■ **Problems and tasks**
A. According to the article on Washington hospital care payments, how many chronic disease and nursing home beds did the District of Columbia have in 1975?
B. Write the next part of the article on Washington hospital care payments, picking up after its last sentence.

■ **Supplied passage**
A Washington doctors' group said yesterday it has saved the U.S. government $3 million in the past year by denying public payments for 626 patients who needlessly got 15,000 days of hospital care here.
The doctors also said more than $4 million erroneously was paid out on 19.015 days of equally inappropriate acute hospital care at more than $200 a day for another 759 chronically ill patients, just because no cheaper care was available.
The doctors blamed the federal government for the latter condition, specifically, its Medicare and Medicaid administrations for "foolishly" refusing to pay enough for chronic care, while paying out millions for expensive acute care for these patients.
Because of this "Penny wise, pound foolish" federal policy, the doctors said, the number of lower-cost chronic disease and nursing home beds in the District of Columbia has dropped from 1,559 in 1975 to 905 today.

■ **Extracted entries**
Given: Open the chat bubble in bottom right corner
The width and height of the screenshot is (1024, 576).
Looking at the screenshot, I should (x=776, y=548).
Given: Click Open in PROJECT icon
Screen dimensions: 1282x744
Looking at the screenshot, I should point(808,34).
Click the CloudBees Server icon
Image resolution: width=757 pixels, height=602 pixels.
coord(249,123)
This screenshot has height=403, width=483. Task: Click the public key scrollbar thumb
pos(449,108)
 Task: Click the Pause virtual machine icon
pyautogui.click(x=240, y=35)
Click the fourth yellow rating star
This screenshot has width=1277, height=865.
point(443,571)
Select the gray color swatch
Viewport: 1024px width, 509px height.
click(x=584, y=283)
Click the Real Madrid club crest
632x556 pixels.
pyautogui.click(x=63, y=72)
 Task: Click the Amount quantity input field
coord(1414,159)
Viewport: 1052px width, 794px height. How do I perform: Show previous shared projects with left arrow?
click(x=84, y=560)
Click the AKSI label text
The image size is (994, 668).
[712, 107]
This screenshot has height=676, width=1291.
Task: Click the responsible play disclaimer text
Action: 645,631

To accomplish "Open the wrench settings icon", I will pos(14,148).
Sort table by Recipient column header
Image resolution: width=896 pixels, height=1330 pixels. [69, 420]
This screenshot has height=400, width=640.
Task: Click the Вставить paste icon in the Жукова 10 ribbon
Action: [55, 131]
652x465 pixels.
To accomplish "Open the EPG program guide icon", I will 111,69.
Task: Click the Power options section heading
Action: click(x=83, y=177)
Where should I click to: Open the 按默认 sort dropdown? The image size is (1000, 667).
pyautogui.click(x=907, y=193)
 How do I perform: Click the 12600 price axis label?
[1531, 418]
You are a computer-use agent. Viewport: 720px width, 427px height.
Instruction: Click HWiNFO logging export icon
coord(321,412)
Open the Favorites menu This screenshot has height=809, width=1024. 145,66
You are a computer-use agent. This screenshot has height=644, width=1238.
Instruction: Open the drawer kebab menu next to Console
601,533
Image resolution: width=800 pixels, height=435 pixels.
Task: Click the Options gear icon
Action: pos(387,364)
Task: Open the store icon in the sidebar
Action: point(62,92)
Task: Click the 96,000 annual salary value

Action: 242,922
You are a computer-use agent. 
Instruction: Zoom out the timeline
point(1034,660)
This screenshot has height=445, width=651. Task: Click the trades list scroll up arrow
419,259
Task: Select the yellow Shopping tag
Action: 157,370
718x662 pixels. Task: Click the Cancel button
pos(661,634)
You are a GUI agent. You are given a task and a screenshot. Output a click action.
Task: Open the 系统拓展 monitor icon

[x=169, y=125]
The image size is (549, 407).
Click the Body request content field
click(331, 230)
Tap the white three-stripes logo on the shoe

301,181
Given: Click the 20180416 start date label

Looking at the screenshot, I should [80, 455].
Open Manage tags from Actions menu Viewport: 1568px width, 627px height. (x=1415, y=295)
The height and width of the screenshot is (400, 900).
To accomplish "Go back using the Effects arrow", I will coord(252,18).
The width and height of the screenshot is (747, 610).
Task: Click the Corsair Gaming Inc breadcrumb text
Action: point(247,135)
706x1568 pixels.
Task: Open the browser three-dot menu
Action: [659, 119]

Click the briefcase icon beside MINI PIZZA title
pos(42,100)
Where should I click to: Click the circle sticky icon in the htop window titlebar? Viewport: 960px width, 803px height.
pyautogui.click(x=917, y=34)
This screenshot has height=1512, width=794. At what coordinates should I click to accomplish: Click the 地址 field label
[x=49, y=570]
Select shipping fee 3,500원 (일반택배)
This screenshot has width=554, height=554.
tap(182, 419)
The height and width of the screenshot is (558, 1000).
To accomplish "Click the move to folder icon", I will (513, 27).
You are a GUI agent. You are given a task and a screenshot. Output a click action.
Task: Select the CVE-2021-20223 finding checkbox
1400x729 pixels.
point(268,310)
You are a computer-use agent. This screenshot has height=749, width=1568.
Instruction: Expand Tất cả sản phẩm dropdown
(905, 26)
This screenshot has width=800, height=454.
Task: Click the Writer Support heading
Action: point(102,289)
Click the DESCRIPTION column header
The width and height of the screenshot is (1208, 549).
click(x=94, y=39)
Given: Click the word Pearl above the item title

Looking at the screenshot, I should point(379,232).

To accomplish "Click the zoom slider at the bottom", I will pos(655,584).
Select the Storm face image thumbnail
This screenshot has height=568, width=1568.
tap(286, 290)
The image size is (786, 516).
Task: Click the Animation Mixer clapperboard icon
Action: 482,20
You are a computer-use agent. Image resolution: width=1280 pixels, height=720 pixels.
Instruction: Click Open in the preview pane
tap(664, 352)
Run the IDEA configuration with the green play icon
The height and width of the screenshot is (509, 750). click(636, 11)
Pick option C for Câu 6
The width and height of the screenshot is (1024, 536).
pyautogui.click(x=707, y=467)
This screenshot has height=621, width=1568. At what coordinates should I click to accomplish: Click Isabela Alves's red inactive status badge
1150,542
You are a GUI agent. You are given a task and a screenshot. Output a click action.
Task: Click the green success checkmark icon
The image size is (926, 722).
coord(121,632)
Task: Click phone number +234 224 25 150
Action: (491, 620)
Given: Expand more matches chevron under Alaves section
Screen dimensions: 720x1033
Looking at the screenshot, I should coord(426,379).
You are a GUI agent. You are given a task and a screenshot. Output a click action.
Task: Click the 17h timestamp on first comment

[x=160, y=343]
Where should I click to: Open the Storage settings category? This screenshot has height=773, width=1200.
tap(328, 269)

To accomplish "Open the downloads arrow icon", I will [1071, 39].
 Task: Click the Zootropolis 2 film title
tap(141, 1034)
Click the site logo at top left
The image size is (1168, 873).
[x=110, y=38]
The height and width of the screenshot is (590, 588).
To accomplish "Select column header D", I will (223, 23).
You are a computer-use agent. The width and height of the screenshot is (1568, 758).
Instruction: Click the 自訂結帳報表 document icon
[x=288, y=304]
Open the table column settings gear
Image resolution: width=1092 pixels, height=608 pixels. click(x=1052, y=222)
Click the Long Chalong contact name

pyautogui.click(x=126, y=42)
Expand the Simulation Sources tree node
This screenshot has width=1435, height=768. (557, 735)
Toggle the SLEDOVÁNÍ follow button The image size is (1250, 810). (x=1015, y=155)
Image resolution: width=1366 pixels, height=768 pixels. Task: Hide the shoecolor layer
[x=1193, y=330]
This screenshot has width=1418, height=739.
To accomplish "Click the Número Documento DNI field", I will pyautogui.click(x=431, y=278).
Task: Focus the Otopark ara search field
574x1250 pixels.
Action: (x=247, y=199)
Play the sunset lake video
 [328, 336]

■ **Replies**
A. 1,559

B.
On the basis of both its achievements in halting erroneous spending and in analyzing the factors contributing to rising health care costs the doctors' group - the National Capital Medical Foundation - called its first two years of operation a success.
The foundation is the District of Columbia "professional standards review organization" or PSRO - one of a national network of medical "watchdog" groups created by federal law to monitor hospital stays to try to cut costs.
Between 1975 and 1976 the Washington group's efforts helped cut the average length of stay for Washington Medicare patients from 14.4 to 13.4 days, according to its figures.
The Washington PSRO summed up its results at a news conference. The Department of Health, Education and Welfare today is scheduled to sum up one of the results of PSROs nationally.
A nearly final draft of HEW's report, (as summed up in Washington Report on Medicine Health, a weekly newsletter will show mixed results and maintain:
That only seven of 18 closely studied PSROs achieved reductions in hospital stays, and the PSRO system seemed to have no effect on hospital use nationally.
There also is no evidence PSROs have saved money in their two years of existence so far in most cities. Even where they have cut hospital stays, it has cost them $16 to $18, on the average, to review each patient's stay, with these federally-paid administration costs themselves adding up to millions.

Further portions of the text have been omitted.